Theophanes de Creta. Entrada de Jesús en Jerusalén. S. XVI

La liturgia de hoy abre las celebraciones pascuales. Nos encontramos entre la muchedumbre que acude festiva a la entrada de Jesús en la ciudad santa y se nos invita a continuación a escuchar la dolorosa pasión que en Marcos da la definitiva respuesta a la pregunta que atraviesa todo el Evangelio: ¿quién es Jesús?. Y también nosotros debemos ahora pronunciarnos a su favor con verdad y franqueza para no pasar -como hizo la muchedumbre- del hosanna al crucifige. Debemos preguntarnos si de verdad también nosotros estamos dispuestos a afrontar con el Maestro y nuestro Señor el camino del amor. Es una senda que se manifiesta, en su aparente debilidad e inutilidad, en un abandono incondicionado a la voluntad del Padre. Si los discípulos de entonces, que habían palpado el Verbo de la vida, que habían hundido en  sus ojos la mirada, no lo han comprendido, sino que abandonaron y traicionaron a Jesús, ¿cómo podremos nosotros presumir de ser fieles, engatusados como estamos por mil sirenas que nos ofrecen una felicidad efímera?
          ¿Osaremos tener la mirada fija en Jesús, por lo menos en estos días santos, para no dar una mano al que trata de asfixiar al amor? Sólo a los pies de la cruz podrá renacer en nosotros una fe más madura en Jesús verdadero hombre y verdadero Dios, un Dios tan enamorado de su criatura que acepta morir por amor. Nuestra vida necesita esta fe para crear la novedad de gestos que sólo el amor humilde sabe inventar, y para transfigurar la trivialidad cotidiana en una maravillosa epifanía del Reino de Dios que está en medio de nosotros.
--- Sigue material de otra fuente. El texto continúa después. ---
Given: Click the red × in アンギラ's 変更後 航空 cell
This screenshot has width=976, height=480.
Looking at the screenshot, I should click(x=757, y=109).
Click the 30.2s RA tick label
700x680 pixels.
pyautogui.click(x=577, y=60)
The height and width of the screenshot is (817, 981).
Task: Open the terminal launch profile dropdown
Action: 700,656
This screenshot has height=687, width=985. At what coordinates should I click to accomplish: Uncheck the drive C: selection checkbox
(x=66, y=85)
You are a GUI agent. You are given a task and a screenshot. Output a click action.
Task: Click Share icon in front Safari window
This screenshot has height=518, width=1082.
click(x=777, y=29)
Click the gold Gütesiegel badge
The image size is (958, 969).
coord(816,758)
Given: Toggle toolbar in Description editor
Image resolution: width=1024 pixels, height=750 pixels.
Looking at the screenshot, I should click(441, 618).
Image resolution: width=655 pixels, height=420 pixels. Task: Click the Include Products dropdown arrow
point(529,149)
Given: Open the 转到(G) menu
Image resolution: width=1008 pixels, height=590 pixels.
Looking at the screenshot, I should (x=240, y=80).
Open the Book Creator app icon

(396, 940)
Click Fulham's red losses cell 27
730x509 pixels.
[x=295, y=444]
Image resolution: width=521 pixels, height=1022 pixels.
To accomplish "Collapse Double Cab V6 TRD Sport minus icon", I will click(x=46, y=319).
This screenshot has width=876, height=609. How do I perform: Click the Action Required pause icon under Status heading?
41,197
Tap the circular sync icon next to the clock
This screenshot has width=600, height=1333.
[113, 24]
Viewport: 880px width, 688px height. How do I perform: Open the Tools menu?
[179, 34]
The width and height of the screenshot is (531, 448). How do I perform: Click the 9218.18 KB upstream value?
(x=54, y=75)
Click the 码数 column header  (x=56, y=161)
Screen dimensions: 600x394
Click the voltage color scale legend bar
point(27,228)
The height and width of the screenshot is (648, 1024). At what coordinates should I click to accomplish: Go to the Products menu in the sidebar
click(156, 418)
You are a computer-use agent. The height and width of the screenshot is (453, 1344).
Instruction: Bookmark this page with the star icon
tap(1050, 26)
          Concédenos, Señor, la gracia de vivir este tiempo en un profundo recogimiento interior.
Que hasta en los compromisos diarios de nuestro trabajo permanezca viva en nosotros la 
memoria de tu santísima pasión.
          Dispón tú mismo nuestro corazón para que acoja cualquier experiencia dolorosa, nuestra
o de nuestros seres queridos, como una ocasión privilegiada de unirnos a ti, que has querido salvarnos a precio de tu sangre.
          Sólo cuando aceptemos cargar con el dolor de otros, como tú has asumido el nuestro, podremos celebrar de verdad tu pascua y convertirnos en signos de esperanza para tantos hermanos nuestros que esperan nuestra ayuda, nuestro sostén y nuestro aliento.




          Hoy se nos invita a contemplar la belleza del Rey. Sólo contempla y mira con provecho para su propia alma al verdadero rey, que es Cristo, quien le somete la inteligencia y ama sinceramente, con afecto devoto, su bondad e inefable clemencia; y quien además le imita, asimilando su humildad y su voluntario envilecimiento.
          En este día, el Rey de reyes, Cristo, mostró su profunda humildad para que la imitásemos, cuando entró en Jerusalén sobre una borrica, no un caballo enjaezado. Mostró su benignidad cuando, aun siendo emperador y señor de los ejércitos celestes, se dignó ser rey y jefe de un grupo de frágiles vagabundos. De todo esto se habla en Zacarías: "¡Alégrate, hija de Sión; salta de júbilo, hija de Jerusalén!".
          Toda alma fiel, hija de Sión y de Jerusalén, es decir, de la madre Iglesia, debe en este día salir al encuentro de Cristo no sólo corporalmente, sino con los sentimientos interiores, con corazón rebosante de gozo y labios festivos, con ramos de olivo como signo de la íntima devoción, con ramos de palma simbolizando la victoria y el honor, porque nuestro rey, Jesucristo, con su humildad vence al soberbio enemigo, el diablo, librando a su pueblo en virtud de su sangre. Por esta razón él no viene hoy con fasto, sino como salvador humilde y pobre para anunciar la paz a los hombres, sacándolos del amor del mundo para atraerlos al amor y alabanza de Dios (san Buenaventura, Sermones dominicales, 20,6.9).